İkisinin de arkasında iki sandalye belirdi ve sistem Gustav’a oturmasını işaret etti.
“Ben, evrenin sırlarını ve başka bir şeyi içermek amacıyla yaratılmış bilgisayarlı dijital bir yaratığım… Bundan daha fazlasını söyleyemem.” Sistem ses verdi.
“Ama hiçbir şey söylemedin,” dedi Gustav tuhaf bir bakışla.
“Ekleyebileceğim tek şey, fazla zamanın kalmadığı, bu yüzden gelecek için çok hızlı bir şekilde güçlenmen gerekiyor. Yarın sana iki görev vereceğim. Bu görevler gerekli zaman çerçevesi içinde tamamlanmalı ve size önceden belirlenmiş yola götürecek yön hakkında bir fikir verecektir,” dedi sistem derin bir bakışla.
“Ah! Bütün bunlar ve hala bir şey söylemedin,” Gustav içini çekerken başını salladı.
Sistem, “Sabırlı olmanız gerekecek… Zamanla her şey ortaya çıkacak,” dedi.
Sistem, “Şu anda kesin olarak söyleyebileceğim tek şey, kendinizi birkaç yıl içinde dünyayı terk etmeye hazırlamanız gerektiğidir” diye ekledi.
“Hmm? Bunun olması için, galaksiler arası görevlere gönderilen MBO içinde bir ekipte olmam gerekecek.” Gustav düşünceli bir ifadeyle söyledi.
Sistem daha önce “Bunun için çalışmaya başlamalısın” diye seslendi…
Zrrroooommm!
Zihni uzaydan çekilirken Gustav’ın görüş alanı beyaza döndü.
Gustav kendini tekrar odasına bakarken buldu.
Sistemin sözleri üzerinde düşünürken gözleri kısıldı.
Gustav, biraz hayal kırıklığına uğramış bir bakışla, “Her şeyi açıklamak yerine, sadece ilgimi daha çok çekti… Ne aradığını bile soramadım,” dedi.
‘Bu…’ Gustav, sistem onunla konuşurken yüzündeki ifadeyi hatırladı.
Gustav, yüzünde ciddi bir ifadeyle ayağa kalkarken, “Bu, üzerinde bulunulan görev ne olursa olsun, bir şey olduğunun bir işaretidir… Çok ciddi düzeyde tehlikeli,” diye düşündü.

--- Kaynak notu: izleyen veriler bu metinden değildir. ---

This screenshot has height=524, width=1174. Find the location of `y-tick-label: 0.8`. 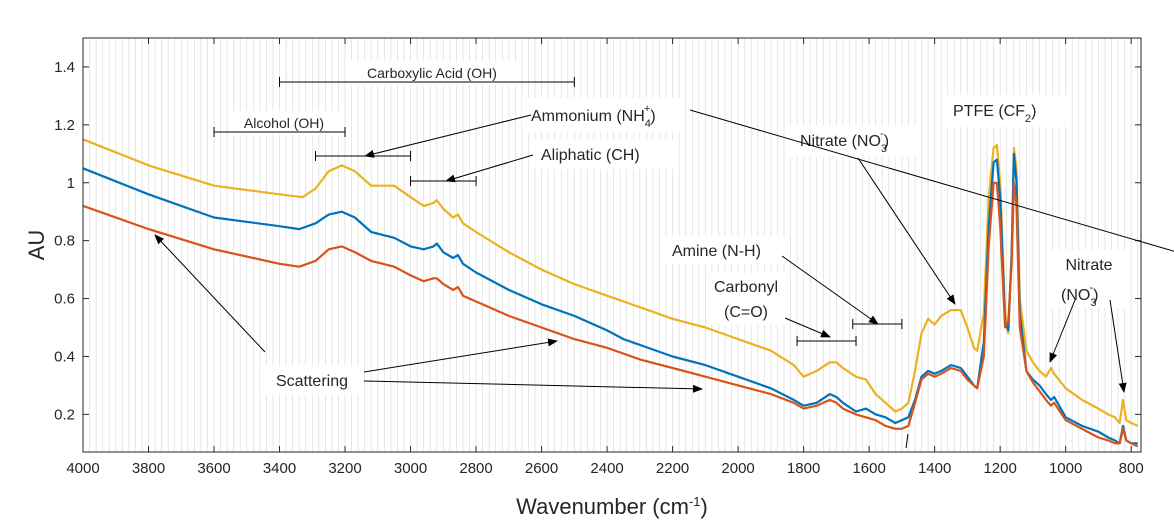

y-tick-label: 0.8 is located at coordinates (64, 242).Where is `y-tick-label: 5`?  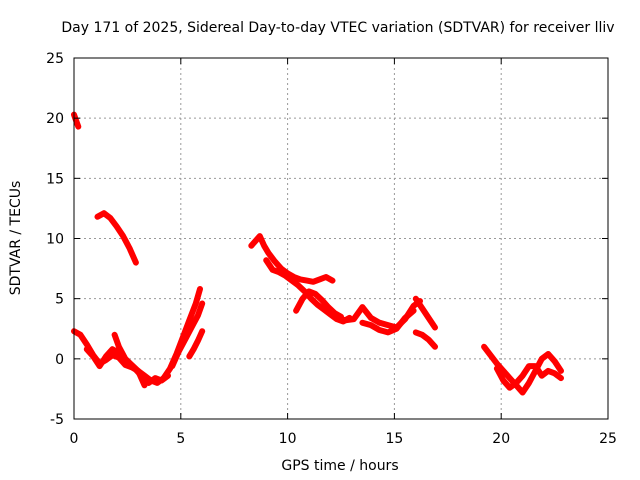
y-tick-label: 5 is located at coordinates (60, 300).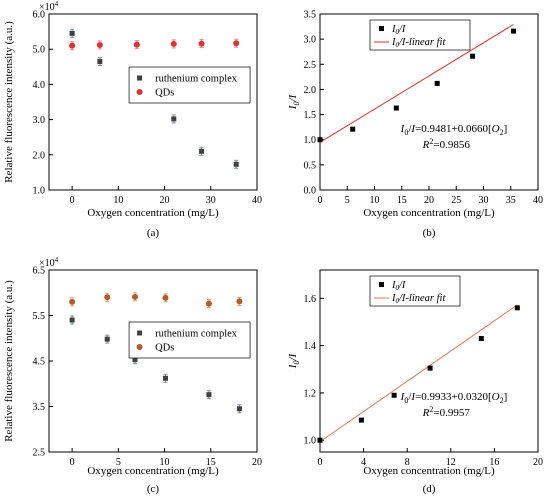  I want to click on r-squared: R2=0.9856, so click(446, 144).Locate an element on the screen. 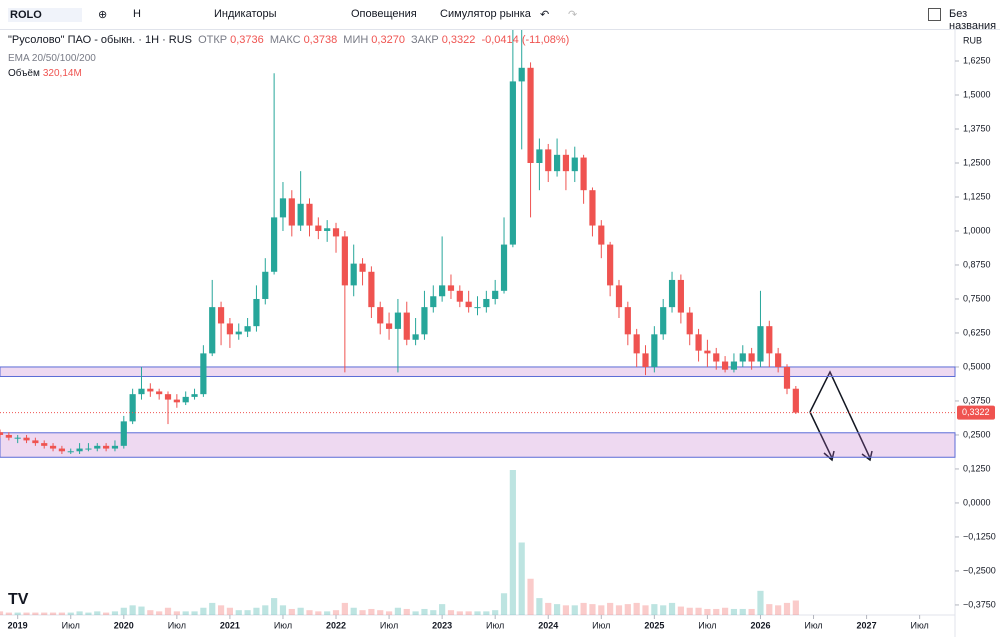 The height and width of the screenshot is (637, 1000). ohlc-label: МАКС is located at coordinates (285, 40).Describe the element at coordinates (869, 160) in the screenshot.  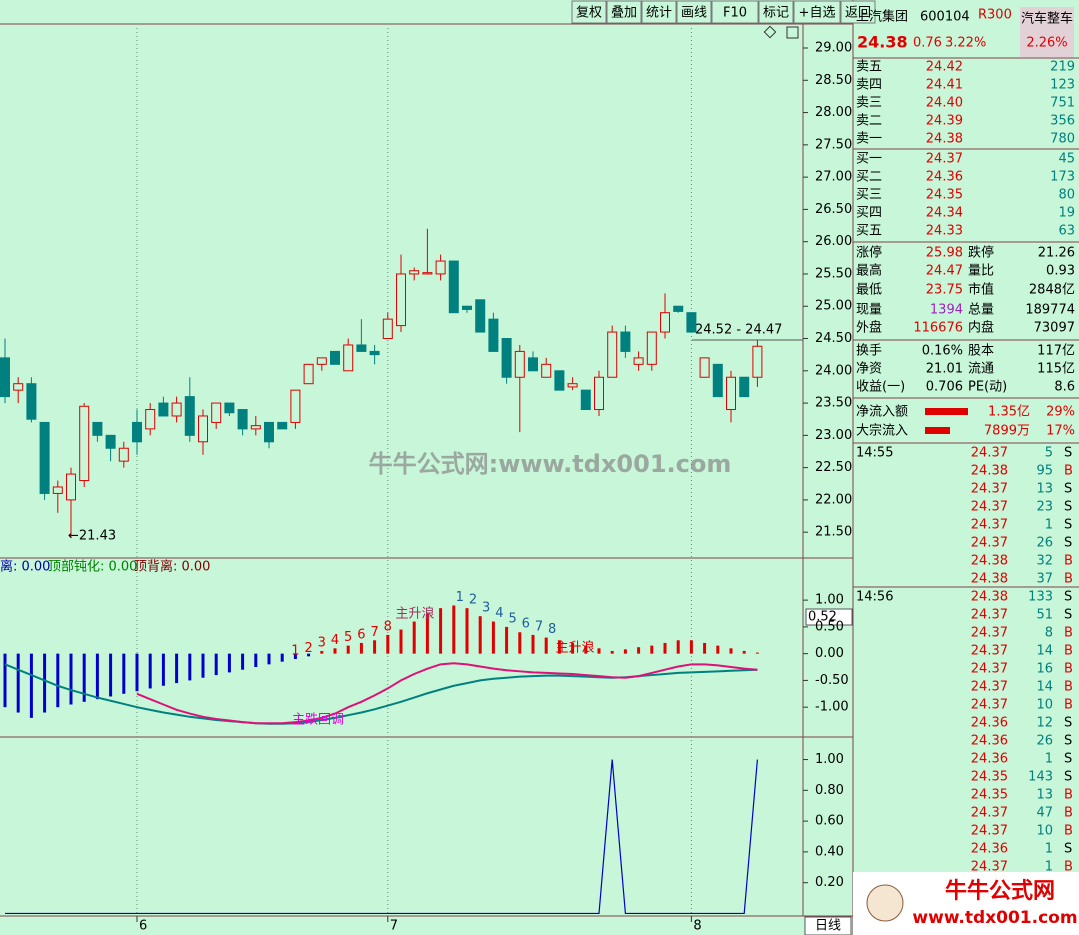
I see `book-label: 买一` at that location.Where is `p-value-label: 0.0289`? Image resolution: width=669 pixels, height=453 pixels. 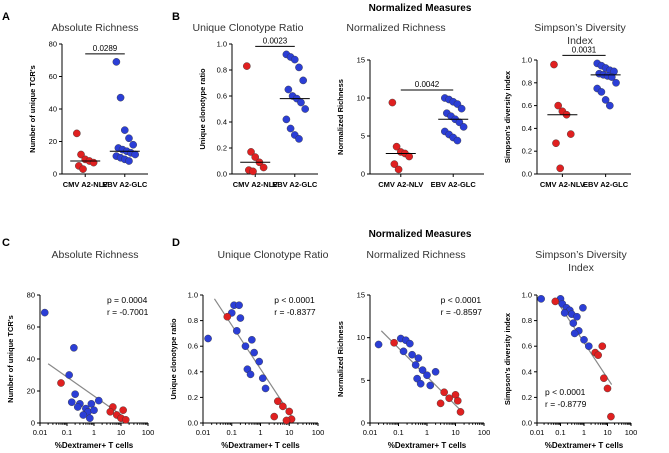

‘Her ne ise… Kararımı o köprüyü geçtiğimde vereceğim,’ diye düşündü dairesini temizlemeye başlarken.
Gustav, her yerin temiz olduğundan emin olmak için yaklaşık iki saat harcadı.
İşi bittiğinde çoktan gece olmuştu.
Gustav duş almaya giderken, “Umarım bu adamlar çok çalışıyorlardır,” dedi.
İşi bitince üzerini giyindi ve odasından çıktı.
Gustav alt kata indiği anda, önünde kendisini bekleyen iki meraklı adamı gördü.
“Müdür!” Gustav’a saygılı bir bakışla yaklaşırken ikisi de aynı anda bağırdı.